The race by global carmakers into China has gone from pedal-to-the-metal to pile-up, and experts fear it will take longer than previously hoped for the industry to return to cruise control.
Bad news continues to roll in -- from falling sales and over-capacity to price wars and investment slashing.
Volkswagen's main China venture said sales will dip about 9 per cent this year. The firm warns sector capacity already exceeds demand by 20 per cent.
General Motors' China CEO Rick Wagoner predicts at least another six months before a turnaround, and Hyundai Motor Co warns the market could stay flat next year.
"We were expecting a slowdown, but we were not expecting the slowdown would be as big as it has been," Jean-Claude Germain, PSA Peugeot Citroen's top man in China, said.
Two months of unsold inventory -- some 300,000 cars -- sits on lots across China, as once-blazing demand growth stalls.
Further price wars and investment cuts are expected in an industry where manufacturers from General Motors Corp to Toyota Motor Corp, and parts vendors from Delphi to BYD, are jockeying for position.
With US$13 billion in planned expansion to triple annual output to 6 million sedans by 2010, firms are bracing for a shake-out.
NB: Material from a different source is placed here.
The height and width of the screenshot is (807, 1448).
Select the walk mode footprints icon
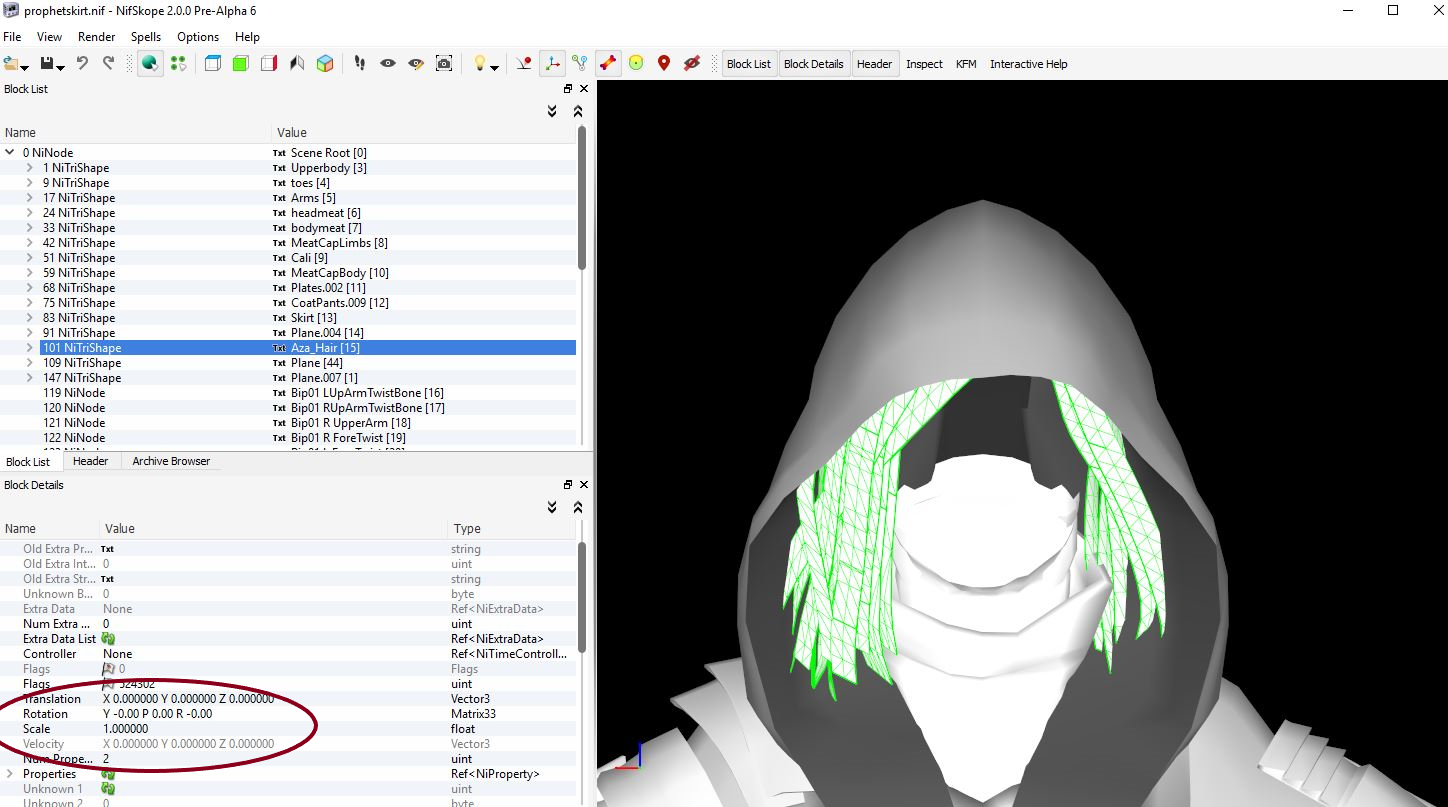click(359, 63)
Insiders predict the market will grow 10 per cent next year, after a tepid -- by Chinese standards -- 10-15 per cent this year, as China keeps an iron grip on car loans.
"We'll see a sweeping consolidation over the next two years. The next round of growth isn't going to happen until 2007 -- at the earliest," said Xu Hongyuan, a high-profile economist with the State Information Centre.
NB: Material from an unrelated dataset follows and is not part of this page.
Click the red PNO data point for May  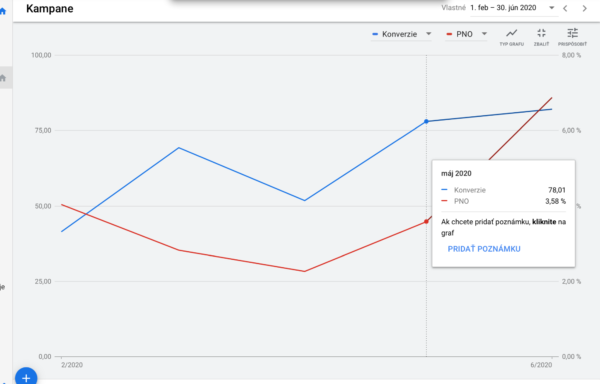(x=426, y=221)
"Until then, you're going to see far fewer major investment announcements. People had been too optimistic, too early."
Global players have plenty riding on Chinese maintaining their new-found love affair with the car, seeking to prop up bottom lines sagging under saturated North America, Europe and Japan by expanding into a market twice the size of South Korea's.
A la Brazil
Standard & Poor's draws an analogy with Brazil, where heavy investment in the 1990s led to plants running at half capacity.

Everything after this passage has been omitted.